Overall Clinical Assessment
The protocol is well-constructed and largely evidence-congruent. The clinical reasoning linking rising AM/noon cortisol → reverse T3 shunting → elevated LDL → elevated ferritin is sound and supported by endocrinology literature. The stepped approach (stopping supraphysiologic B12, adjusting exercise load, adding adaptogens and fiber) reflects appropriate integrative clinical thinking.
Below is a component-by-component evidence review with specific recommendations.
WHAT IS STRONGLY SUPPORTED - Keep As-Is
1. Ashwagandha KSM-66, 300mg BID
Evidence: Strong.

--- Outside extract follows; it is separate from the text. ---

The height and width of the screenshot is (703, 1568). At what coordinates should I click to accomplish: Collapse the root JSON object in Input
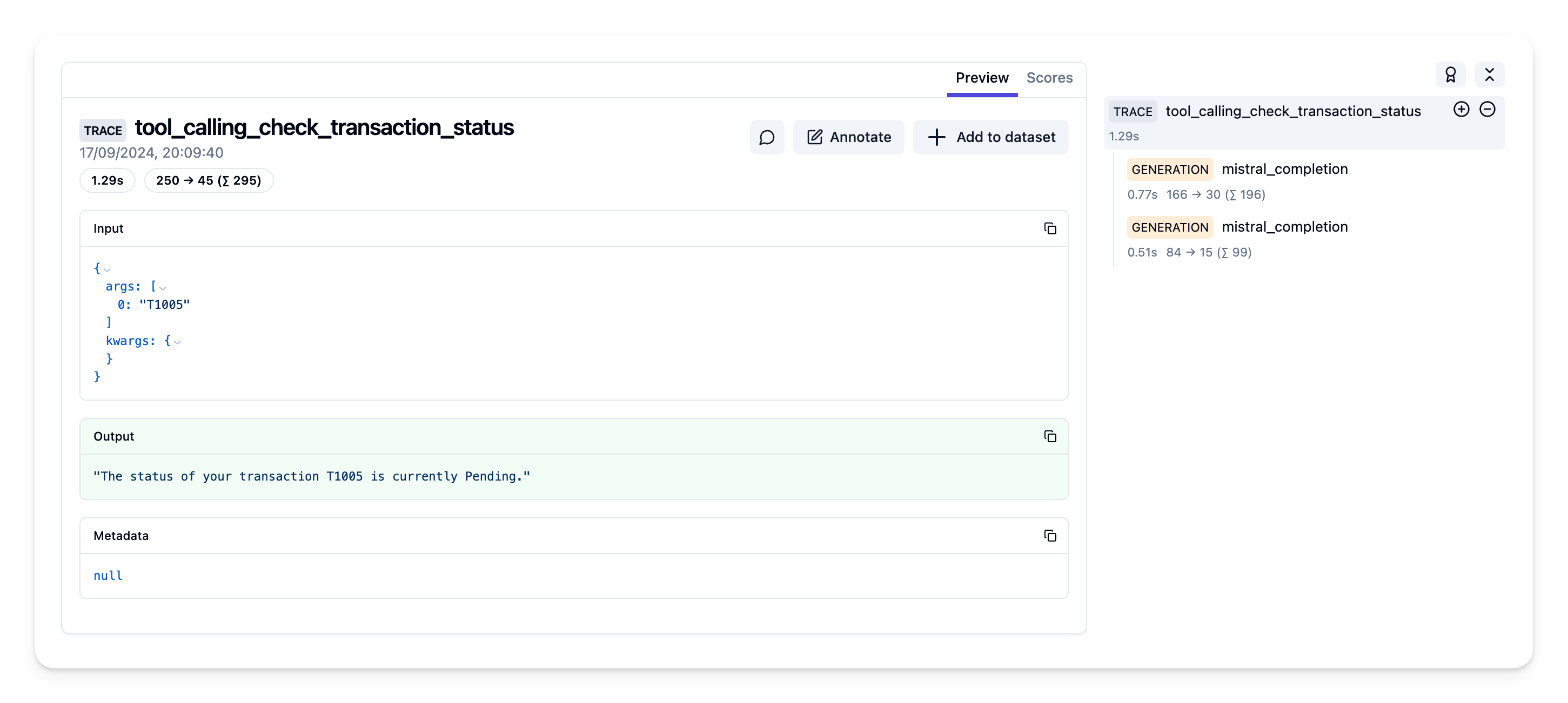pyautogui.click(x=107, y=269)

A 2022 systematic review (PMID: 35234023) and multiple RCTs confirm Withania somnifera improves testosterone, sperm count, motility, and morphology in subfertile men. KSM-66 specifically has the best human trial data for both cortisol reduction and male reproductive parameters. The 600mg/day dose is correct - this is the dose used in most positive trials.
- One note: Denmark's food safety authority banned ashwagandha in 2023 pending safety reassessment, citing potential thyroid stimulation and liver concern signals. Given Tyler's rT3 elevation, there is no contraindication to use here (rT3 is cortisol-driven, not thyroid pathology), but monitor LFTs at the 12-week retest given his ALT is already at 38 U/L. Milk thistle running concurrently is smart hedging.
2. Berberine 500mg BID
Evidence: Strong for LDL. Multiple meta-analyses (PMID: 36805484, 2023; PMID: 34956436, 2021) confirm berberine reduces LDL-C by approximately 20-25 mg/dL and total cholesterol meaningfully. The 2023 cardiovascular meta-analysis in Phytomedicine specifically shows favorable lipid effects across RCTs. At 242 mg/dL LDL and rising, this is appropriate and evidence-based. Berberine also improves insulin sensitivity (fasting glucose at 92 is mild but worth tracking).
- Important interaction flag: Berberine is a CYP3A4 and P-glycoprotein inhibitor. If Tyler ever starts pharmaceutical intervention (antibiotics again, statins, any medication), this must be reviewed.
3. Oats, Psyllium Husk, Flaxseed for LDL
Evidence: Strong. A systematic review and dose-response meta-analysis of 41 RCTs (2,049 subjects) confirmed psyllium significantly reduces LDL-C and total cholesterol, with greatest effect at >10g/day. Flaxseed meta-analysis shows LDL reduction of approximately 0.22 mmol/L (statistically significant pooled effect). Oat beta-glucan has FDA-recognized cholesterol-lowering evidence. This is one of the most evidence-based dietary interventions in the plan. Well done.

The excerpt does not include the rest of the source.